Amid the jubilation, there was a brief moment of uneasiness. Last September, during a ceremony to award the United Nations Development Programme (UNDP) Equator Prize held at the Boon Rueang wetland forest in Chiang Rai province, participants noticed the ground was much drier than it used to be. The moderator even joked that had the "wetland forest" venue been as wet as before during the monsoon season, they would have been celebrating the occasion partly submerged.
As months went by, the matter became worrisome for Pimpun Wongchaiya, a Boon Rueang native.

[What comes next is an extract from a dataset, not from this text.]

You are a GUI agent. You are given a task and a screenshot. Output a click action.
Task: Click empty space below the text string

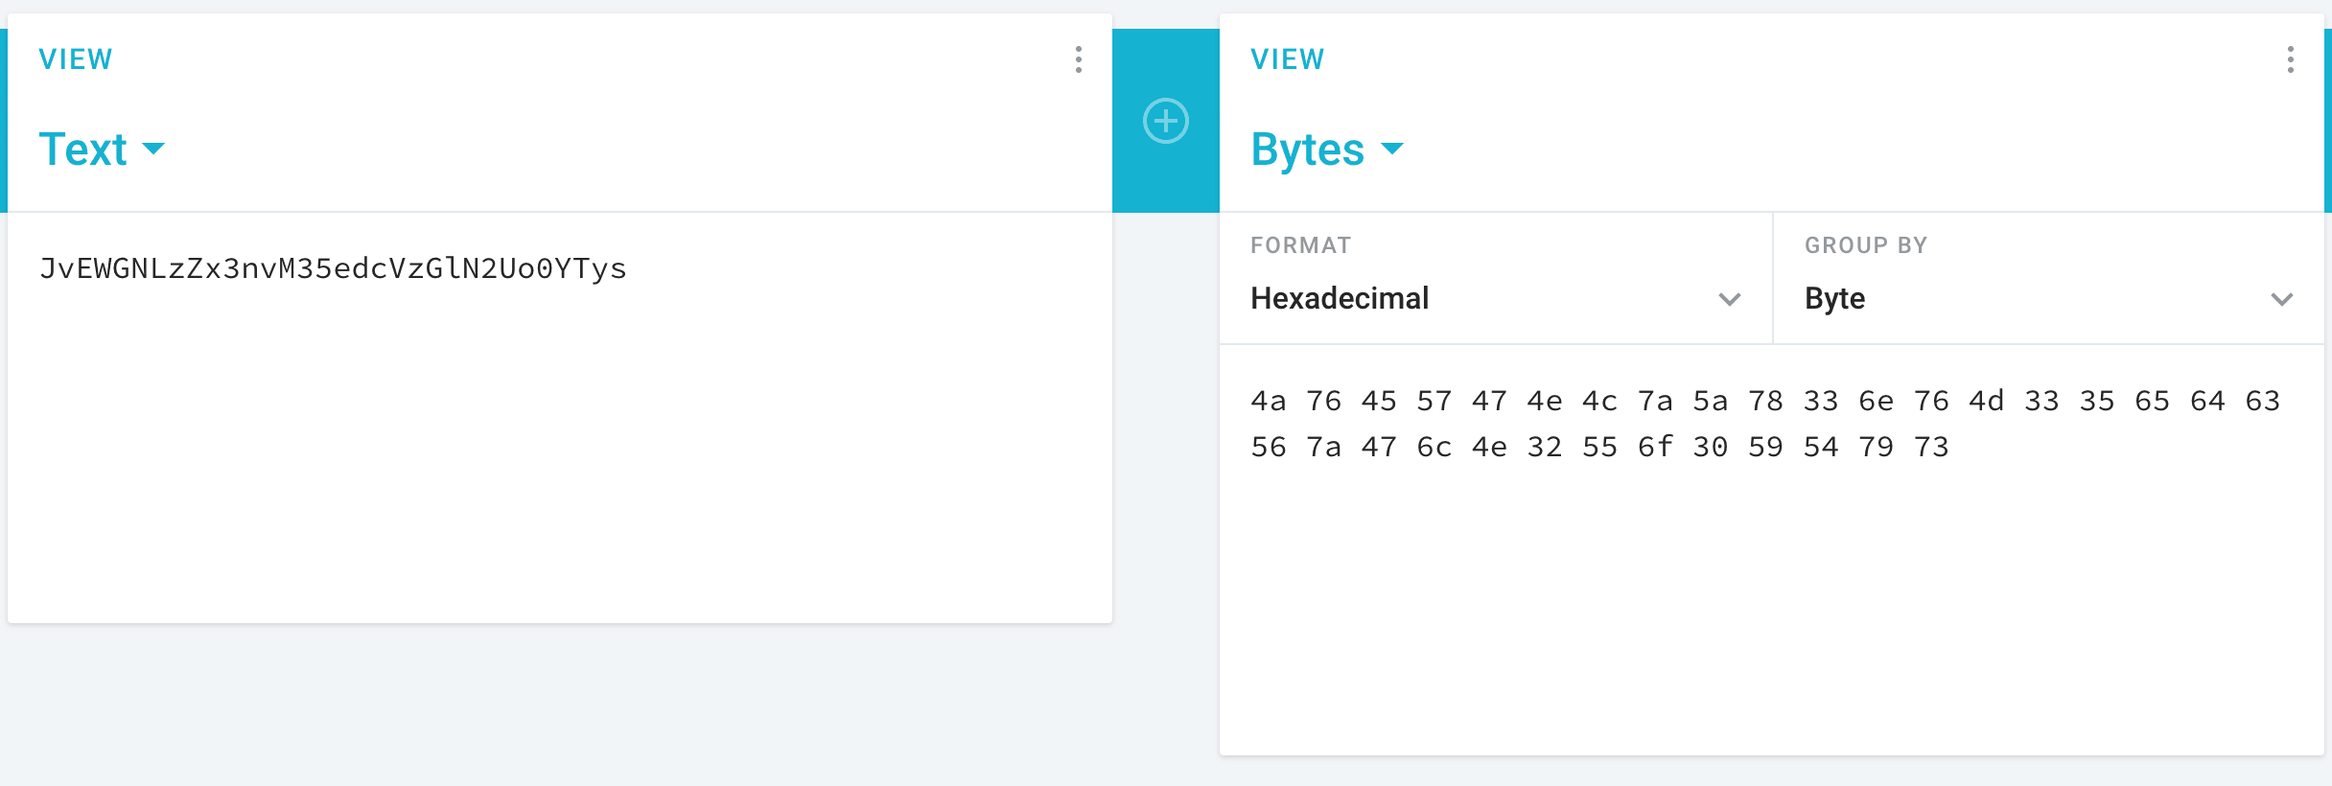(556, 460)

The wetland swamps fed by creeks from the nearby Doi Luang mountains and Ing River, a Mekong tributary in the Golden Triangle, had reached critically low levels, threatening the fish.
"The Mekong has not backed up into the Ing River where our wetland forest is. I'm concerned about what it will be like for our children's generations," the mother of two lamented.
Pimpun could not pinpoint the causes of the ongoing drought. Could it be the result of climate change? Or excess extraction of groundwater by rice farmers forced by pathetically low paddy prices to keep growing more to make ends meet? Or, as she suspected, something to do with China's mega-dams on the upstream section of the Mekong?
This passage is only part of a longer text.